Expand description
Cold-start bootstrap: warm a detector from historical data before exposing it to live traffic.
A freshly-built crate::RandomCutForest or
crate::ThresholdedForest has an empty reservoir and (for the
thresholded variant) an EMA of the anomaly-score stream with zero
observations. Real scoring only becomes meaningful once the
detector has seen enough points to populate the reservoir and
converge the adaptive threshold. In a production streaming agent
this warmup window is a coverage hole at every restart — unless
the caller can replay a slice of recent history (from a TSDB,
Kafka topic, S3 parquet dump…) before going live.

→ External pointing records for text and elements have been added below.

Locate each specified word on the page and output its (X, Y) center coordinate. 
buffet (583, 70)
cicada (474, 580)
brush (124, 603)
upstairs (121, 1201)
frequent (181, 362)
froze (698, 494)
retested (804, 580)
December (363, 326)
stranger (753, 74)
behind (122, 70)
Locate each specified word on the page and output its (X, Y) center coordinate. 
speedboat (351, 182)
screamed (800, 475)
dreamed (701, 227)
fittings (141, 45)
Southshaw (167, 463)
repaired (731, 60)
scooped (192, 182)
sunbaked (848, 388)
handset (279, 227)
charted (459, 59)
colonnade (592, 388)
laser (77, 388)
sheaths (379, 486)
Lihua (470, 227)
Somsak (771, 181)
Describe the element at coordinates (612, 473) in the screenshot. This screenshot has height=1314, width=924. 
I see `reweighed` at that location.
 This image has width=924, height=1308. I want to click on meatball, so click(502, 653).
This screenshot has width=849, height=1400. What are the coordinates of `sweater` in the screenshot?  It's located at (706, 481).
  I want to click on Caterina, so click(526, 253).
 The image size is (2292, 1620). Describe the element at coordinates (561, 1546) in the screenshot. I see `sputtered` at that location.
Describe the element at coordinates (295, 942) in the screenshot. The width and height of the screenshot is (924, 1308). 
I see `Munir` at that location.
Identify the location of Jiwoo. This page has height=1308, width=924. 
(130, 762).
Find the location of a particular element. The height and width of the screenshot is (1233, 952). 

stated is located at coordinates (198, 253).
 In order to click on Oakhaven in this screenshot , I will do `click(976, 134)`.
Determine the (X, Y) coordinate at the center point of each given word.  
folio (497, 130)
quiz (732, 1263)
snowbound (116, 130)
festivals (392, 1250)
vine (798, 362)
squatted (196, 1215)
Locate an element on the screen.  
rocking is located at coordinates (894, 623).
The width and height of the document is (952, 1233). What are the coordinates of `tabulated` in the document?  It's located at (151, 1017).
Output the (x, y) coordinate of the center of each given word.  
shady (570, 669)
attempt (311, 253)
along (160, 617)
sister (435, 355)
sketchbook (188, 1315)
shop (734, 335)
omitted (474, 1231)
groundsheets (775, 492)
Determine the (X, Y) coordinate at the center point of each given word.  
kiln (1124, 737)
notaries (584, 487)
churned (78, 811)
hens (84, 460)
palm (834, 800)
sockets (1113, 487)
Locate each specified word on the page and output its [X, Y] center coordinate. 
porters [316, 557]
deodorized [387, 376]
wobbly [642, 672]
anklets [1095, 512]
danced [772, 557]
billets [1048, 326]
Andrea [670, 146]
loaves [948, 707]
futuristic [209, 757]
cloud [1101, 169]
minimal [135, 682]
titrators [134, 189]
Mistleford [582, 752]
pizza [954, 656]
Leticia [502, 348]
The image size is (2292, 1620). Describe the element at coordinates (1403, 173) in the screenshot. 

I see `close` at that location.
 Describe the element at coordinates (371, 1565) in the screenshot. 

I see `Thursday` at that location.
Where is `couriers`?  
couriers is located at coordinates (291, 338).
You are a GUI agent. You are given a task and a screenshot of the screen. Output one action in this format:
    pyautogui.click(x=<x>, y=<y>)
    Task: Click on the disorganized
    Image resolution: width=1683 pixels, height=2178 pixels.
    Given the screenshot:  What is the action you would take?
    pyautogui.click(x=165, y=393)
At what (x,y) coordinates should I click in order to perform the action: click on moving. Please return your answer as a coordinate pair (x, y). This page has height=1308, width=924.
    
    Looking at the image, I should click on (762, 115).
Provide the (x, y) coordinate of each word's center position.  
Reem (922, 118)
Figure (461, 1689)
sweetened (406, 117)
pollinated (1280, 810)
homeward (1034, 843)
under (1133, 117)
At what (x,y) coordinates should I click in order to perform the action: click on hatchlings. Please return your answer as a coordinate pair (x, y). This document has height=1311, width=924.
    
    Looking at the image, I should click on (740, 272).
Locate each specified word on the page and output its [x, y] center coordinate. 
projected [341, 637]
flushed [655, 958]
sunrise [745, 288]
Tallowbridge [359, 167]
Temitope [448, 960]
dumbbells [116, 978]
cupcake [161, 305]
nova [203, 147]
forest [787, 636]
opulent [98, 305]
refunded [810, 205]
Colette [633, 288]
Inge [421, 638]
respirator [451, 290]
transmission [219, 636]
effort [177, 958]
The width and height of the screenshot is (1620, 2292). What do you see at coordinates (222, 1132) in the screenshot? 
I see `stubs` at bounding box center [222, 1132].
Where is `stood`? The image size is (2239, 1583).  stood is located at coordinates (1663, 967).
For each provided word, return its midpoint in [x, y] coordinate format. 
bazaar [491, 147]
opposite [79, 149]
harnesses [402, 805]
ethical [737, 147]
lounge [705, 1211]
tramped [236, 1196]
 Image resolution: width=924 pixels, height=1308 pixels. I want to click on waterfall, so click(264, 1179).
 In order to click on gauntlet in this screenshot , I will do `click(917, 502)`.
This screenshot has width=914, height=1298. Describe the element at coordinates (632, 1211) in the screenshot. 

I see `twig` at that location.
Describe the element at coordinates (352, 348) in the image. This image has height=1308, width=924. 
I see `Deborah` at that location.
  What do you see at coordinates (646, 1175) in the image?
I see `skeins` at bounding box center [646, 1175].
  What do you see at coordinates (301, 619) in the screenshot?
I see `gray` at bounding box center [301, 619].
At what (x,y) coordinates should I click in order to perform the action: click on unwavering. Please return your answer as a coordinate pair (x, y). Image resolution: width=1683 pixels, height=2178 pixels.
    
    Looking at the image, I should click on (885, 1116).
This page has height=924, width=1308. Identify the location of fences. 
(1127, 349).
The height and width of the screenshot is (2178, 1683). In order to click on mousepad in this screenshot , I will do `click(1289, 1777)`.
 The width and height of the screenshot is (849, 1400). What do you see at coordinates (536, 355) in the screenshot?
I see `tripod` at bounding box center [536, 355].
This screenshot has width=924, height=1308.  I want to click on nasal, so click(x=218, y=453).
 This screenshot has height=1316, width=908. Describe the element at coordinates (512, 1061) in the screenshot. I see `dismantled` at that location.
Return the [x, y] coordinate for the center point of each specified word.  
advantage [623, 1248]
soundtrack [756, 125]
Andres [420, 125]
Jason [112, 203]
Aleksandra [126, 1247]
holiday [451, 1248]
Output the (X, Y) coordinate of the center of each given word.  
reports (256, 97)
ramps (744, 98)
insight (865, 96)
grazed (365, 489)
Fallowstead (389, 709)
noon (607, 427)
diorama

RandomCutForest::bootstrap, ThresholdedForest::bootstrap
and crate::TenantForestPool::bootstrap accept any
IntoIterator of [f64; D] points and ingest them through the
normal update / process path, returning a BootstrapReport
so the caller can confirm the detector is hot (observations past
the configured warmup window, threshold above the floor).
Points containing non-finite components (NaN, ±∞) are
skipped and tallied in the report rather than aborting the
whole bootstrap — historical TSDB query results routinely contain
gaps, and a single bad row should not sink the restart.
Structs§
- Bootstrap
Report - Summary of a bootstrap replay — what went in, what was filtered out, and where the detector’s warmup stands afterwards.